Perhaps if it had just been whistling, I wouldn’t have gotten into such a mess, but whistling was only part of it. I wanted to be able to call boys when I felt like it, when I really liked them and they didn’t call me. I wanted to be able to dial their number, hear their voice and say, “Let’s be friends”. Girls don’t chase after boys was the reprimand from my mother the day she caught me talking to Freddy and the phone had not rung. And maybe, just maybe, if it had only been that, I wouldn’t have had so many problems. But I also wanted to be important and work, not housework which from the way my father left it all to my mother (whom everyone, even she herself, knew was dumb) and poo-pooed my grandmother’s complaints about how much she had worked (house-worked, obviously) was undeniably not important at all. So I didn’t want to do housework, I wanted to call boys and not wait around like a dummy for them to call me (How I hated the feeling of powerlessness!), and I loved to whistle. It was obvious I was headed in the wrong direction. But then, one has to consider that I didn’t even want to be a GIRL!

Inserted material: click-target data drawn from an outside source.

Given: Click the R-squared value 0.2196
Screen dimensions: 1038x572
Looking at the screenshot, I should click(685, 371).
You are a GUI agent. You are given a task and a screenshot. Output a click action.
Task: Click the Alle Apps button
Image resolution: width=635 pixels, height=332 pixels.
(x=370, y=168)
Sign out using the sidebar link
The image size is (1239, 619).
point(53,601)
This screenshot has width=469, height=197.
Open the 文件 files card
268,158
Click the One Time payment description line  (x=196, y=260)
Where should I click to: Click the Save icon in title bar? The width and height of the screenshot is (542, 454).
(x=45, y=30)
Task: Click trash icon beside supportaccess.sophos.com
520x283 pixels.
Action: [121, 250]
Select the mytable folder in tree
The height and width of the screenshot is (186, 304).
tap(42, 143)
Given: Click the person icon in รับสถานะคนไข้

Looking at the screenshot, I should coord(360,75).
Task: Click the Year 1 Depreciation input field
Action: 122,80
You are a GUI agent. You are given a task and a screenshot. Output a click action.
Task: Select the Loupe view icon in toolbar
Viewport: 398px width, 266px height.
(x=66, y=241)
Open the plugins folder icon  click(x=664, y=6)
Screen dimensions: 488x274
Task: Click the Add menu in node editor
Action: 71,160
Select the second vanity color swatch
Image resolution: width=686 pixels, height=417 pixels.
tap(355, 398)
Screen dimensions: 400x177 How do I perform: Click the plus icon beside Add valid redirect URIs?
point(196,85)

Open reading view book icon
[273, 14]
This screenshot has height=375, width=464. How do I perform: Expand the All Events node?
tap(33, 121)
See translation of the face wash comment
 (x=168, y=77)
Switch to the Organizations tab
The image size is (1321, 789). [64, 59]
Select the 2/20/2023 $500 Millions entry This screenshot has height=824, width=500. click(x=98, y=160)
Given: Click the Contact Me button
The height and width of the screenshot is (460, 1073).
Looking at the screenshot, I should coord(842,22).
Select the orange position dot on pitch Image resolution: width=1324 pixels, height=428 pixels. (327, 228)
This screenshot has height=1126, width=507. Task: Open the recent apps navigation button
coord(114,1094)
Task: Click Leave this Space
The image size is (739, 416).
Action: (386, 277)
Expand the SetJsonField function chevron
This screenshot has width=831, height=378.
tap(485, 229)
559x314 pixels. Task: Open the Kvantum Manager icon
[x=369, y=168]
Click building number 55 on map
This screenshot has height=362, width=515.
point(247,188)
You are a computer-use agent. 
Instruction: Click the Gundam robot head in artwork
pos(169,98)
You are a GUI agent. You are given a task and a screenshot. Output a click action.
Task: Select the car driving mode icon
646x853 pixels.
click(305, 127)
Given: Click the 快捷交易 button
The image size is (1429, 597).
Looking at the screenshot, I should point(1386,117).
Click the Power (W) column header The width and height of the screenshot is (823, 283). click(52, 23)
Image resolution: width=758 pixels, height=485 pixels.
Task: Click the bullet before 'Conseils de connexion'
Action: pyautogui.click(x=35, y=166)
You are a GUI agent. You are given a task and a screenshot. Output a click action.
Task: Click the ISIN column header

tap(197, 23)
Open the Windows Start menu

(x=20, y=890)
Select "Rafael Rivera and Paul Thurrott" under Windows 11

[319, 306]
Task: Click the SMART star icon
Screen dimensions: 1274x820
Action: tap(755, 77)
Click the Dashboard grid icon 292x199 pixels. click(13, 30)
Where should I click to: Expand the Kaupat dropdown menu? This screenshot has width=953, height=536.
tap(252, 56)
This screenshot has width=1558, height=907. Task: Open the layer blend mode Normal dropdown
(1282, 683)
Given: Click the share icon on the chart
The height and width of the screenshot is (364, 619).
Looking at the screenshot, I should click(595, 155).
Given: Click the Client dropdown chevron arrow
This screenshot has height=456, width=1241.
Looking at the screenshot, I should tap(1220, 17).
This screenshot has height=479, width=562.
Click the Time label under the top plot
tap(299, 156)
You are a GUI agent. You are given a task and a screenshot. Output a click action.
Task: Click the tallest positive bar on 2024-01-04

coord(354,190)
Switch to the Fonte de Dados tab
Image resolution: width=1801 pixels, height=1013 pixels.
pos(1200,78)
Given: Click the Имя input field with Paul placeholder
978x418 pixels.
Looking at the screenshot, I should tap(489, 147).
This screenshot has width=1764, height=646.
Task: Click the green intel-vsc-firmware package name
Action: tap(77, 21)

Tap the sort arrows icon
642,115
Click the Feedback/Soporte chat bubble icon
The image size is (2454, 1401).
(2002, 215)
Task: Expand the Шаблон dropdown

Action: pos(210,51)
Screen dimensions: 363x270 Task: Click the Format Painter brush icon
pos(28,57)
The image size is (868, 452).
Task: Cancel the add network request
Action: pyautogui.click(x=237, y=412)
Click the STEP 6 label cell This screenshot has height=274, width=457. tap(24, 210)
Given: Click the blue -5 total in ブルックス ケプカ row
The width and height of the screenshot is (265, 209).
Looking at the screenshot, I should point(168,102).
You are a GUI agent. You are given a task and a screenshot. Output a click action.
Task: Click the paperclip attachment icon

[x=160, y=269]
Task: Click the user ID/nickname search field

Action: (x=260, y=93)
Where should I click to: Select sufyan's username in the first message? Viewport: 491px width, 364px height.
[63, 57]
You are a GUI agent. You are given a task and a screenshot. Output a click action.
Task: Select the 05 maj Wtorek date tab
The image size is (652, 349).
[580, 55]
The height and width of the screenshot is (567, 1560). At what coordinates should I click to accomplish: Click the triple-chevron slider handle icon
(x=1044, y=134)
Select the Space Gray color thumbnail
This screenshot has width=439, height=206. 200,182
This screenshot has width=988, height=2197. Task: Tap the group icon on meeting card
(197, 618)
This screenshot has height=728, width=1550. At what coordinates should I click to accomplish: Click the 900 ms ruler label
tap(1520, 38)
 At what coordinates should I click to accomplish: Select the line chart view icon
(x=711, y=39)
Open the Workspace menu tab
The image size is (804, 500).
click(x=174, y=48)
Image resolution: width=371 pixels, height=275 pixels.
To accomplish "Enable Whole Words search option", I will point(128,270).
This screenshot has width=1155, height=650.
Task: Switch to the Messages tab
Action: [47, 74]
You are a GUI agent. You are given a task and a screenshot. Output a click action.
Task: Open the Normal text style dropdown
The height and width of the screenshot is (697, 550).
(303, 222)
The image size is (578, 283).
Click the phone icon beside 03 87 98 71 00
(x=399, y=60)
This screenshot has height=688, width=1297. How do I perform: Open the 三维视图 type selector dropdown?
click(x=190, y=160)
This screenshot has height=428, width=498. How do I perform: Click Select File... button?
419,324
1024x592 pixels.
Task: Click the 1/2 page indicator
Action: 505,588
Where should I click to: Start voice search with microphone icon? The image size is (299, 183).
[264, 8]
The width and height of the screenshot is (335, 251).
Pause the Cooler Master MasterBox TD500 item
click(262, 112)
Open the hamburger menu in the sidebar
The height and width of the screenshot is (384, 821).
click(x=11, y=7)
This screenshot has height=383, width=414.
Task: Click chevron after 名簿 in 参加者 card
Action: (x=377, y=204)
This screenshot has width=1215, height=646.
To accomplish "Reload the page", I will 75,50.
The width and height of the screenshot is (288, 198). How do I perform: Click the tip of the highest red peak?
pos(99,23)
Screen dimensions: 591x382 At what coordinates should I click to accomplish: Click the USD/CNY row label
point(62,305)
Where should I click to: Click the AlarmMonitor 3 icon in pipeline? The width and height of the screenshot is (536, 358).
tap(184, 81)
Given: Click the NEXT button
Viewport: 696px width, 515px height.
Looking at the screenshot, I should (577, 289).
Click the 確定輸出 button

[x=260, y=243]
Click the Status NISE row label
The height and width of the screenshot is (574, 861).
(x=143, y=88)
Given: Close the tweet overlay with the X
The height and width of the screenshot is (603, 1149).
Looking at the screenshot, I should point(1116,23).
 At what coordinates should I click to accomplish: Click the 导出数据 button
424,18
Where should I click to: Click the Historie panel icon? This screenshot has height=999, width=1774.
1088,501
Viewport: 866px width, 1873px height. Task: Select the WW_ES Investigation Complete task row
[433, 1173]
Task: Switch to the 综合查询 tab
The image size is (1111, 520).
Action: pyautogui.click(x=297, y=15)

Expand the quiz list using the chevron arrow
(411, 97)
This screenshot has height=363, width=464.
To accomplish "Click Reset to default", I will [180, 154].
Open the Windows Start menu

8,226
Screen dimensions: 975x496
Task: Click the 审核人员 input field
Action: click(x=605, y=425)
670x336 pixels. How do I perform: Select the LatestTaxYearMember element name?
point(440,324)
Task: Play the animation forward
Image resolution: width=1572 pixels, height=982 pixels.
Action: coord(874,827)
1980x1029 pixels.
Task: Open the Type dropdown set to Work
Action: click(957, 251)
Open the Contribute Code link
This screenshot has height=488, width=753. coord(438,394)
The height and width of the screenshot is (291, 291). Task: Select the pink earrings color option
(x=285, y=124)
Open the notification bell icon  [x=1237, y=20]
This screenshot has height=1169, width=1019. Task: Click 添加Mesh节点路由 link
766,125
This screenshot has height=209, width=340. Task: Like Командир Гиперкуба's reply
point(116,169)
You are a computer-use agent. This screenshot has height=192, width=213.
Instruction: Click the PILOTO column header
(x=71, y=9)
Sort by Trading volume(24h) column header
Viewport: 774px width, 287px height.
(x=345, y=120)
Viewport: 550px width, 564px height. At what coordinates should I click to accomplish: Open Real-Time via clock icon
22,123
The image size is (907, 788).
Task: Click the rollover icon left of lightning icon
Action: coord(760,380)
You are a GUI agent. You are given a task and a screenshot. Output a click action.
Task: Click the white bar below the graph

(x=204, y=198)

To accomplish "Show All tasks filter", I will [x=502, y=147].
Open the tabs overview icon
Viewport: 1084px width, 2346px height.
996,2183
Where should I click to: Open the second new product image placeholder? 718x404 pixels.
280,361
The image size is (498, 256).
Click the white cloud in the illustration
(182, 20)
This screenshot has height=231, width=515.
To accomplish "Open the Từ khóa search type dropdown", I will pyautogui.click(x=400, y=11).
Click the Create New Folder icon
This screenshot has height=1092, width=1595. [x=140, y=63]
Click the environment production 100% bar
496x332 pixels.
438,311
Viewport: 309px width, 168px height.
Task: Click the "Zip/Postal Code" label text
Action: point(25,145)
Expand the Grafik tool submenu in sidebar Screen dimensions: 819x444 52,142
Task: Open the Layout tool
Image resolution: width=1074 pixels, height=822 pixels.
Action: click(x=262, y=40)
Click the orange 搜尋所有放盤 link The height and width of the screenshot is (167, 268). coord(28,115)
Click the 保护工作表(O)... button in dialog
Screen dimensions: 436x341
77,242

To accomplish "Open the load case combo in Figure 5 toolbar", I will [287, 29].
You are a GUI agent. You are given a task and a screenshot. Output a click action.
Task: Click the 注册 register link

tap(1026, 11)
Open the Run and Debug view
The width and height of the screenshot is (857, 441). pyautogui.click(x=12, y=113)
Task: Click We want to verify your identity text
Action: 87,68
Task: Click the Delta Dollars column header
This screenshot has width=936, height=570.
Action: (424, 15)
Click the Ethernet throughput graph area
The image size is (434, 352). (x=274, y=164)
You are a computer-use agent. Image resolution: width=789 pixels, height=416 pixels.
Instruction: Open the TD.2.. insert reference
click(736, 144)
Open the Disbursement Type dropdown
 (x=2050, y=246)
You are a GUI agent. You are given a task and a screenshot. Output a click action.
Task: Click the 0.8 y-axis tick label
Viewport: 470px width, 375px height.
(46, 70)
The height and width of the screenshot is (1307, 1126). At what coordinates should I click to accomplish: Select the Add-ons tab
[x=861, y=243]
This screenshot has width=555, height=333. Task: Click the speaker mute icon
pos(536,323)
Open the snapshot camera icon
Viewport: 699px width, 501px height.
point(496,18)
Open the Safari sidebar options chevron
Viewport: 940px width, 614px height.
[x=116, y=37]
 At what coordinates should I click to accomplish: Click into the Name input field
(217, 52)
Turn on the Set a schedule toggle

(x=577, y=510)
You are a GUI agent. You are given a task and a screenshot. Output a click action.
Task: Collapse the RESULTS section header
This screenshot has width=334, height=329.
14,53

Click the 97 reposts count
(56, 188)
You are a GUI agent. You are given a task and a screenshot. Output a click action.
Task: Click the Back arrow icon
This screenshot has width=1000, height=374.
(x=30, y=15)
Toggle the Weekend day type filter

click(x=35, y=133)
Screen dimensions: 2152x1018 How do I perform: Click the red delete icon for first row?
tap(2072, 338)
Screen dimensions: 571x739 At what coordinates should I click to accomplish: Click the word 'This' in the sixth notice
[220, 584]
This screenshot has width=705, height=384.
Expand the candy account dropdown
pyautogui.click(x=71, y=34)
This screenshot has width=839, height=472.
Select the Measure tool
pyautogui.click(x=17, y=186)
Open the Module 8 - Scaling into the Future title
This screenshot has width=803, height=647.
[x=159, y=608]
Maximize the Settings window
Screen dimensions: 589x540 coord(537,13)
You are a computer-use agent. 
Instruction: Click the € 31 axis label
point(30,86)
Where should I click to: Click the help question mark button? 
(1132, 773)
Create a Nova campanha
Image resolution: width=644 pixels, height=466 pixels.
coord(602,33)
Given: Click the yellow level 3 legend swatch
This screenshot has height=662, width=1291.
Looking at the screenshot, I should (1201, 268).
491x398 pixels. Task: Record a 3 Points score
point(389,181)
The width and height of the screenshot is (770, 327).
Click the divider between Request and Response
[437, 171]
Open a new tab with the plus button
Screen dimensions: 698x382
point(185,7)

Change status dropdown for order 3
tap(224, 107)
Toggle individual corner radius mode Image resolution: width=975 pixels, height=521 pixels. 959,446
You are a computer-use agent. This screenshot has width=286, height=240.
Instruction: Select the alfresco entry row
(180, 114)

I was in for trouble. If I had known then what I know now, I would have realized it from the beginning. But, ahhh! Innocence! I really tried my best… to not be a girl, I mean. For years I wore blue jeans and tee shirts and refused to put on makeup, use creams or wear high heels. I cut my hair short, bit off all my fingernails to the quick and, at the age of 13, took up smoking because my father did it. Even my breasts cooperated and barely developed into an “A” cup. I really think I would have done fine if sex –as my grandmother put it- hadn’t raised its ugly head. But it did, and then I was really in for it.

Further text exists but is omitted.